AutoViewer requires JavaScript and the Flash Player. Get Flash.
Démarrez ou arrêtez le défilé et accédez directement aux articles

Où : TAP

Quand : 5 avril

Par qui : Jean-Luc Verna

Avec qui : les étudiants du Conservatoire à Rayonnement Régional de Poitiers, de l’Université de Poitiers et de l’Ecole Européenne Supérieure de l’Image

Vous pouvez maintenant lire les productions de l’Atelier Critique autour de ce spectacle !


Alors Carcasse en éprouvant le lâcher-prise

On effectuait une expérience du lâcher-prise, sur le plateau B du TAP ce mardi 5 Avril, avec la représentation d’ Alors Carcasse de Jean-Luc Verna sur un texte de Mariette Navarro. Le spectacle s’ouvre sur un amoncellement de corps immobiles et entremêlés, quasi cadavériques, que vient manipuler un seul personnage, peut-être Carcasse, l’air bestial et imprévisible.

Pendant une demi-heure se construisent des images fugaces et poignantes, dans lesquelles les corps sont tantôt éteints ou ressuscités. Des corps qui ne se font pas une règle de la maîtrise, et d’où s’exhale une sensibilité ambigüe. D’autre part, un jeune homme, seul, sombre, évolue sur la scène en démêlant ces corps, avec une rigueur et une assurance qui font de lui une figure inquiétante, intrigante.

Cette impression est amplifiée par les jeux de lumière et de son, qui sollicitent sans arrêt les sens du public.
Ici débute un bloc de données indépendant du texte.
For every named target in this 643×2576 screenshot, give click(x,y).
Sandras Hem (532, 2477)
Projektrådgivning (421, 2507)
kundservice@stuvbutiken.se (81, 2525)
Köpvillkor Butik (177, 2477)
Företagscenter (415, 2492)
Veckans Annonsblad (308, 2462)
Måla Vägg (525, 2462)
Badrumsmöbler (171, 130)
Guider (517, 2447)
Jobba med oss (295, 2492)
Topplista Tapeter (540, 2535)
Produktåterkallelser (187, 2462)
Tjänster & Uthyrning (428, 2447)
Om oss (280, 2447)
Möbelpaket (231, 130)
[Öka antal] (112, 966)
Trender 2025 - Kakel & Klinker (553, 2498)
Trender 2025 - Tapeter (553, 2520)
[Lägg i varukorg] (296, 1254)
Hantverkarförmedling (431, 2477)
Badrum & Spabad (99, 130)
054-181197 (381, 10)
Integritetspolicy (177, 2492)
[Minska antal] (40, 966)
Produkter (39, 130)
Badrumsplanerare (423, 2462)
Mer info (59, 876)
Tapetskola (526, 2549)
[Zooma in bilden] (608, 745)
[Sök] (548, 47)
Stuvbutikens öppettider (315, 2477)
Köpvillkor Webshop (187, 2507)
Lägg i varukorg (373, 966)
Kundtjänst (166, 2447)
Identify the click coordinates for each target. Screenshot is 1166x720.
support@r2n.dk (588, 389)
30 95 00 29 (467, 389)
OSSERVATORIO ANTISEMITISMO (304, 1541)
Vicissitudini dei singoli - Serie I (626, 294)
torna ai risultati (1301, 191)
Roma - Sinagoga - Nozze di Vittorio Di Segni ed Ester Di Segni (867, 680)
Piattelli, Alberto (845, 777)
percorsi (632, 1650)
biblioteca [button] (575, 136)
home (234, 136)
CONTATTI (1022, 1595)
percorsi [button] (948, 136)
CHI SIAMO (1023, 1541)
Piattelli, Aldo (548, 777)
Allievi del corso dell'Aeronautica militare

Ce cheminement sensoriel, de plus en plus vif, est porté par une voix étrangère, qui nous guide dans l’intériorité de Carcasse, nous poussant à partager l’intime d’un personnage inconnu.

Alors Carcasse œuvre dans l’émotion viscérale. Cela à l’image du personnage principal, face au public, visage découvert, bravant la lumière et le son tout en dégageant l’émotion brute d’un bouillonnement intérieur visiblement incontrôlable. Ce spectacle convoque l’inconscient dans ce qu’il a d’irrépressible, provoquant alors une réflexion profonde sur la maîtrise de soi.

Alice ROYOUX, L2 Lettres et Cultures Contemporaines


Le corps prison d’Alors Carcasse

Quand le public s’installe sur les gradins de la petite salle, un amas de corps entremêlés est déjà présent sur le sol. Un silence de plus en plus tendu accompagne le travail méthodique et morbide d’un inconnu ganté, camouflé par une capuche. Il évoque un serial killer qui déplacent les corps de ses victimes, en silence pour les faire disparaître de l’espace scénique.

Progressivement une lecture à deux voix et crescendo, calme presque douce, parle du Carcasse du titre, avec minutie. Par des effets sonores et visuels on atteint l’acmé du processus où le personnage se découvre et indifférent à tout, se plante au centre de l’espace. Et le point de rupture est près d’être atteint quand les morts se relèvent, et plus tard en procession lente reprennent leur position initiale sur le sol.

Cette mise en scène frappe notre imaginaire. Le spectateur expérimente les sensations physiques du mal-être que laissent entendre le texte de Mariette Navarro. Des éclairages alternés, puis une lumière aveuglante obligent à fermer les yeux, à baisser la tête. Une musique d’ambiance de plus en plus forte avec des effets d’écho, de crissements qui devient insupportable est comme une vague qui emporte le sens des mots. Le son, le bruit qui emplit l’espace et vibre dans nos corps devient presque une composante de ce personnage central impénétrable. Est-ce un bruit incessant dans la tête du personnage ? Le bruit du monde déformé par sa perception ? Restent ces sensations car la pièce tiraille et met à mal son spectateur.

Devant un travail troublant de la mise en scène pour produire un sentiment entre le malaise et la fascination, le spectateur subit une immersion à la limite du désagréable. Marquant, par les effets proposés par les étudiants qui ont interprétés ce spectacle avec une maîtrise impressionnante de leur corps : passifs, traînés par Carcasse ou habité une force sur le point de lui échapper. La pièce souligne par cette représentation la force et la singularité d’un texte déroutant.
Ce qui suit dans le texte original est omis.